Assignment >> Please repeat the data exactly. Any picture in it stays out.

Data >>
++++++++++

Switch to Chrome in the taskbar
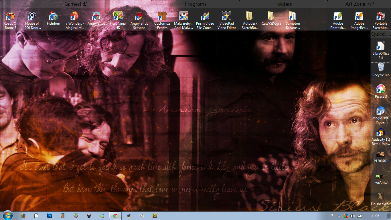The width and height of the screenshot is (391, 220). coord(115,216)
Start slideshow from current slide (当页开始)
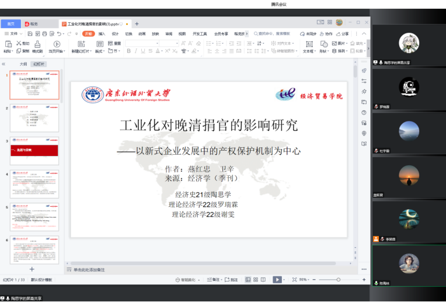Screen dimensions: 446x302 57,44
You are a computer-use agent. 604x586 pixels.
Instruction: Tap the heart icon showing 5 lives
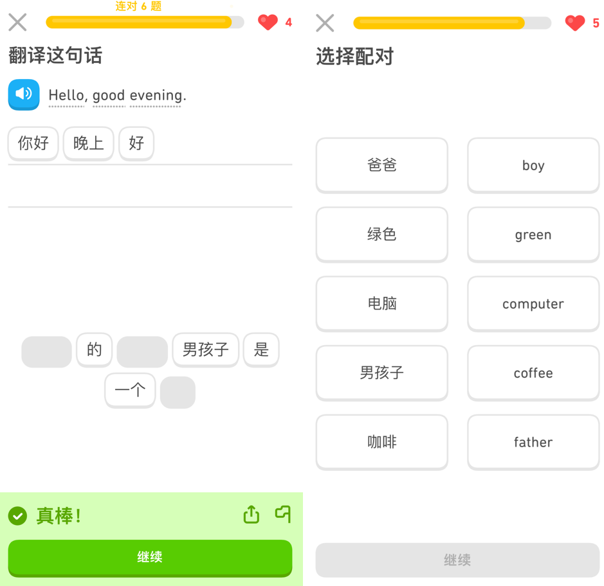pos(575,23)
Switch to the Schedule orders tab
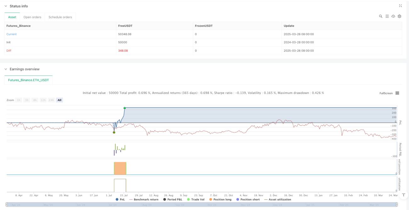 tap(60, 17)
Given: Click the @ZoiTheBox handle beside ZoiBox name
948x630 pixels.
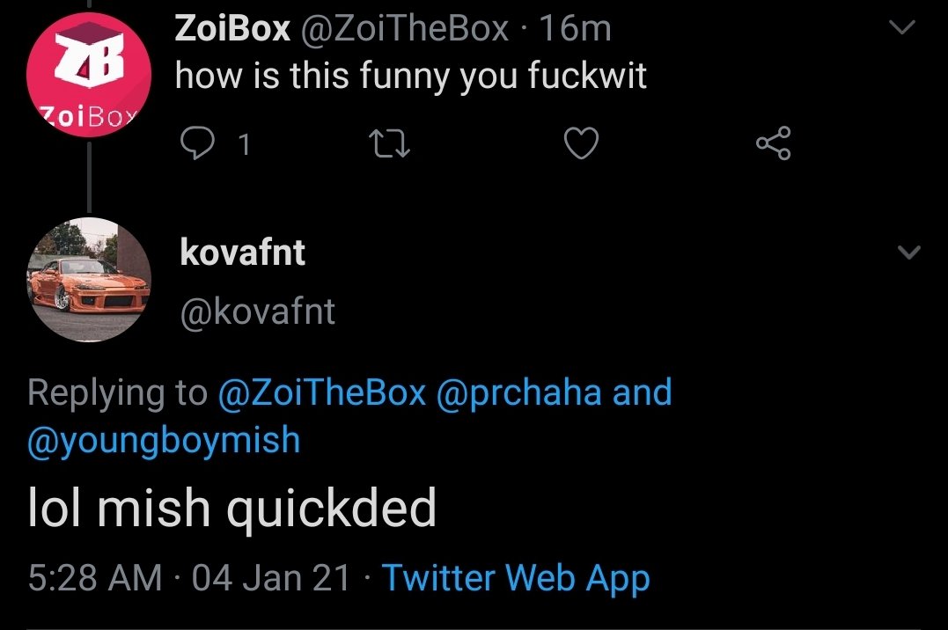Looking at the screenshot, I should 406,29.
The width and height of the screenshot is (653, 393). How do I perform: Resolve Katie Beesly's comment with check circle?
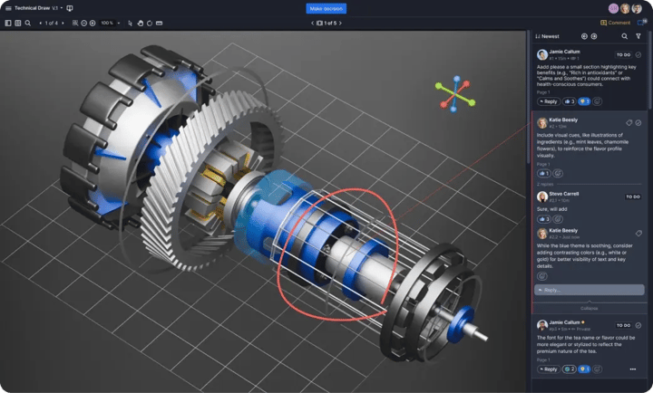pyautogui.click(x=639, y=121)
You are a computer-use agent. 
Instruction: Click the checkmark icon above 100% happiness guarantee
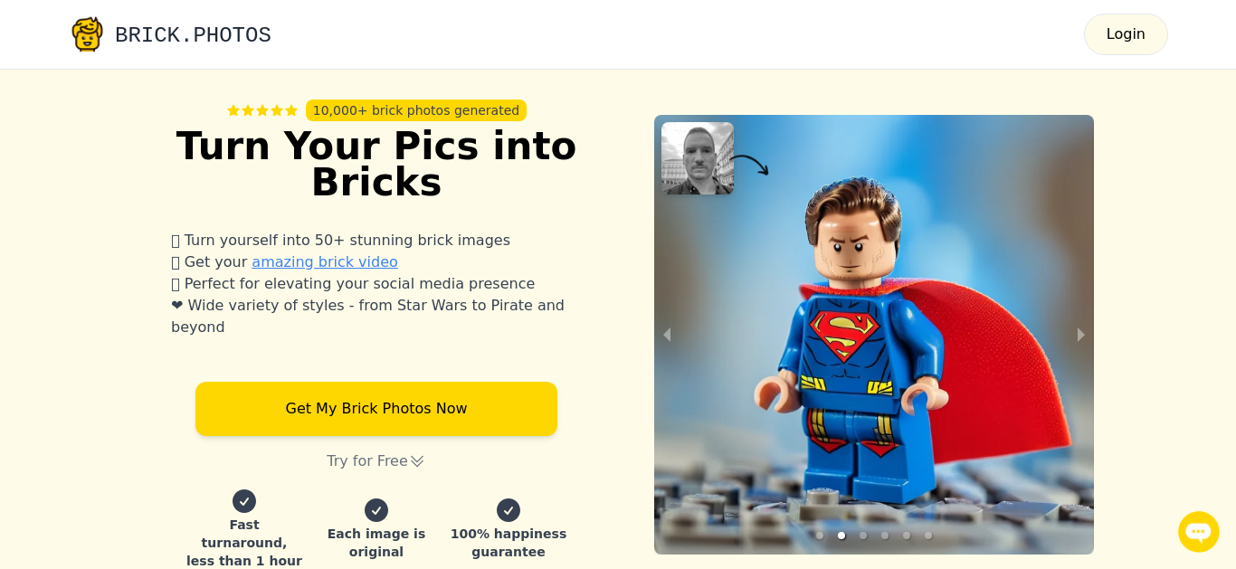pos(509,510)
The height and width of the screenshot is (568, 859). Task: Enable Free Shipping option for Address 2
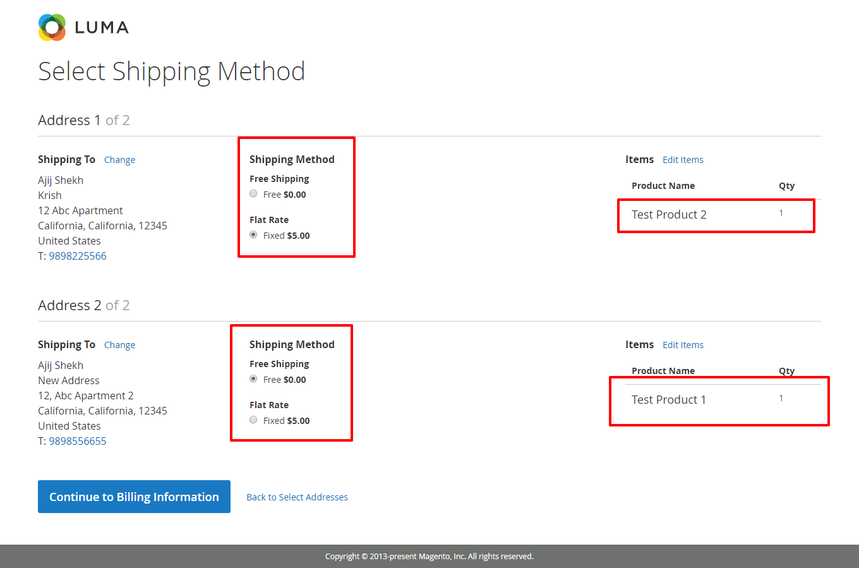[x=253, y=378]
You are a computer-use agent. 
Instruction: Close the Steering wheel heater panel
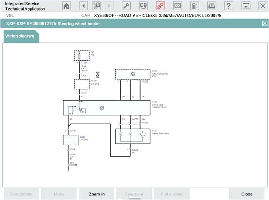pos(264,23)
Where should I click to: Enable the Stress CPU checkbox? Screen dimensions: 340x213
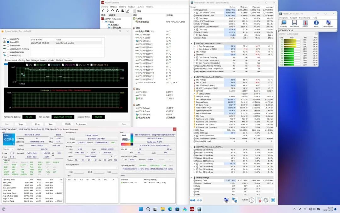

++++++++++

Solution for this task >>
Switch to Chrome in the taskbar
The width and height of the screenshot is (391, 220). coord(115,216)
Start slideshow from current slide (当页开始)
Screen dimensions: 446x302 57,44
You are a computer-use agent. 604x586 pixels.
Instruction: Tap the heart icon showing 5 lives
pos(575,23)
Switch to the Schedule orders tab
 tap(60, 17)
Given: Click the @ZoiTheBox handle beside ZoiBox name
948x630 pixels.
Looking at the screenshot, I should 406,29.
The width and height of the screenshot is (653, 393). How do I perform: Resolve Katie Beesly's comment with check circle?
pyautogui.click(x=639, y=121)
You are a computer-use agent. 
Instruction: Click the checkmark icon above 100% happiness guarantee
pos(509,510)
The height and width of the screenshot is (568, 859). Task: Enable Free Shipping option for Address 2
[x=253, y=378]
You are a computer-use agent. 
Instruction: Close the Steering wheel heater panel
pos(264,23)
Where should I click to: Enable the Stress CPU checkbox? Screen dimensions: 340x213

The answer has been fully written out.